In the case of hiring, the user is an outstanding person whom you’ll likely want to hire. He or she meets all the requirements of the “perfect” candidate. Understanding this “perfect” person comes down to accepting these three foundational points:
- Regardless of the job, there is a shortage of the best people in any field. Few are looking for another job and, even if they are, they will have a choice of multiple opportunities. One key aspect of their decision to accept an offer will be the content and quality of the job, not just the compensation package. Another aspect will be the quality of their CX (Candidate Experience) from first contact to final close.
- Most of the best people are not looking for another job. In this case, you’ll need to reach out and find them. This will largely be through a referral of some type in combination with the hard work of a recruiter reaching out to passive candidates.
- The best will opt out early, unless the CX is first class. The quality of the CX and how the job is positioned will determine who agrees to initially engage in the hiring process and how many remain at the end. The best people in any field opt out in record numbers due to bad CX, even if the job itself is great.
Given these principles, here are some ideas you can implement to improve the quality of the CX and the quality of the people ultimately hired.
6 commonsense ideas for optimizing your company’s candidate experience:
1. Time matters: Hiring the best is not a one-night stand.
More often then not, hiring the best person who applied as fast as possible won’t get you the highest quality hire. It takes hours spread over weeks for a top person to fully understand the career merits of another opportunity and come on board. You need to build these extra steps into your CX and have clear communication about the person’s status and next steps.
2. Show respect.
You need these people more than they need you. An informal exploratory career discussion among equals is how you need to start any discussion with a passive candidate. As part of this, eliminate the application as a prerequisite, including any type of assessment testing. This is bad CX if quality of hire is more important than the efficiency of the hiring process. Add these steps only after the person fully understands that the job represents a great career move and has agreed to become a formal candidate.
3. The Point-of-View (POV) of the process design matters.
Too many HRIS and ATS systems are designed based on the mechanical nature of a job board’s “find and apply” process. Instead, the process needs to be based on how top people find out about jobs, how they decide to gather career information, how they need to be assessed and how they compare and accept offers. A respectful but vigorous assessment process is part of this. They’ll judge the quality of the people already hired by the quality of how they’re being treated, assessed and hired.
4. The job matters most.
The gap between what your job requires and what the candidate has already done represents the career move. If this is vague, filled with boilerplate and blue-sky hyperbole, the best will opt out long before you find out they’re the best. Preparing a results-based job description describing the key challenges when the job is first defined is the first step in improving the CX.

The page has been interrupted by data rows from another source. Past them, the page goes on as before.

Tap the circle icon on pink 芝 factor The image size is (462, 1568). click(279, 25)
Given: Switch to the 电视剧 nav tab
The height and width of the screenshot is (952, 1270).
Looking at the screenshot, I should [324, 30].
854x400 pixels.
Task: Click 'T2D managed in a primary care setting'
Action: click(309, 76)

5. The hiring manager X-factor.
The best people accept jobs from hiring managers in their own image. Few managers actually understand this. So if the hiring manager isn’t respectful, doesn’t know the job, doesn’t have a track record of developing people and doesn’t know how to conduct a proper interview, he/she won’t hire any great people.
6. Get the team involved.
Find one or two potential friends to assess and bond with the candidate early on. They can meet, greet, lunch and debrief candidates at each phase in the process. Selected properly, these people will become coaches and advisors, smoothing over any rough edges in the CX or helping create a more personal one.
Every company, every recruiter and every hiring manager wants to improve the quality of each person hired. But, if anyone in this chain assumes there is a surplus of great talent just waiting to take some ill-defined lateral transfer at less than a competitive wage, they’ll be waiting a long time. Instead, create a CX that targets the best, treats the best with respect and offers a job based on the candidate’s motivating needs. Then apply these same principles to every other candidate. That’s how you create an award winning CX and hire great people, too.